December 2022 – Present


— TEAMMATES

Marjolaine Roy

Marianne Prud'homme

BOOKED! is a set-collecting and area majority board game. With the players acting as ghosts haunting a hotel, they must make a trail of ectoplasm to navigate from one room to the next. By sacrificing booples to the Lord of Hell and possessing the most people, become the mightiest ghost within the hotel’s halls!


This project was designed alongside two other teammates for our board game design class at UQAT. We all worked together equally from the ideation to the execution, creating a fun and balanced game. I crafted the board and materials to create a sturdy prototype to playtest on.


Following great feedback from playtesters, we are currently working on making a version to send to publishers with the help of someone in the industry.

DYNAMIC GAMEPLAY

One of the main points we wanted to focus on for our game was making games vary at every play session. To do this, we’ve implemented map modifiers that change what rooms are accessible as you play.


The bellboy is a pawn a player can choose to use strategically as it prevents players from placing booples in the rooms on the same floor as the bell boy. By sacrificing 3 booples to the satanic circle, a player can move him around, blocking other rooms for players, or granting access to themselves that were not previously accessible.


Another instance of dynamic gameplay is the ghost hunter. After every night, cards are flipped to see which rooms the ghost hunter will place sage in. Ghosts, fearing sage, will be unable to access those rooms for the rest of the game. This forces players to adapt their routes every game as the rooms are never the same.

ALL HAIL SATAN

The satanic serves not only as a cool themed way to decide player order, but also to limit player wait times.


We noticed two major problems during our initial playtests.


First, as players play all their booples one after the other, players who would play first would have a lot of dead time waiting for others to place their booples.


Second, players who would play early in the night would sometimes find themselves seeing all their booples off the map, useless and powerless.
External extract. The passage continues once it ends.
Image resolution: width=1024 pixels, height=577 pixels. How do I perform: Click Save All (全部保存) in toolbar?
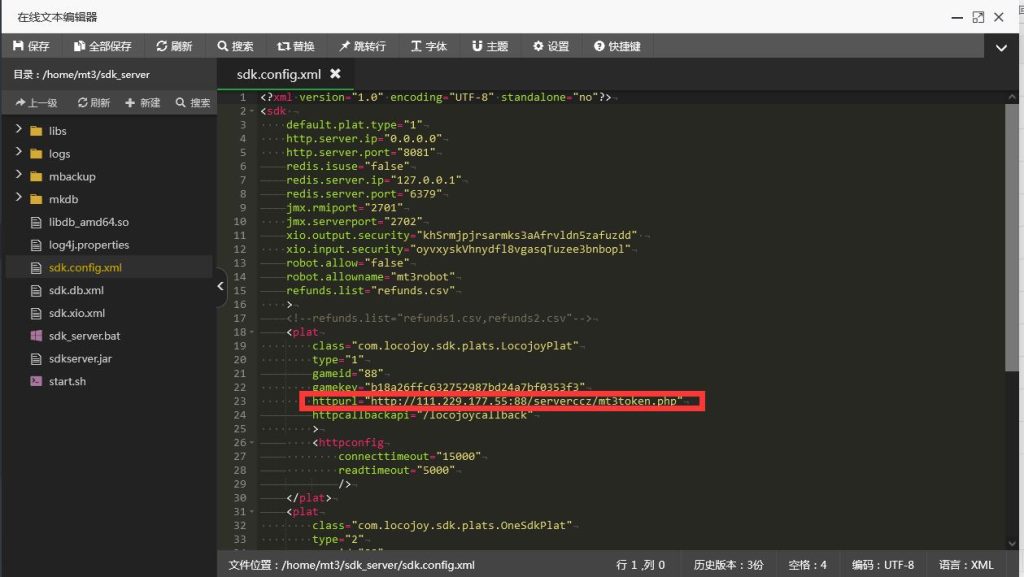(103, 46)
Since you cannot put any booples on the map after your turn, people would get frustrated when they found themselves being the target of another player who followed suit.
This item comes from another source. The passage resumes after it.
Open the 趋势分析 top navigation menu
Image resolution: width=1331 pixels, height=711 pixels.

Since we were already doing a game of majority on the board, then why not incentivize players to get some items in the circle with their fallen booples? And thus came the betting system. With collectibles on the sacrificial circle, players now had the opportunity to use the booples the current player booted on that turn and bet to get a tile they wanted.


Thus, players now had something to look forward to even if it isn’t their turn, and players feel less powerless when they get kicked out of a room.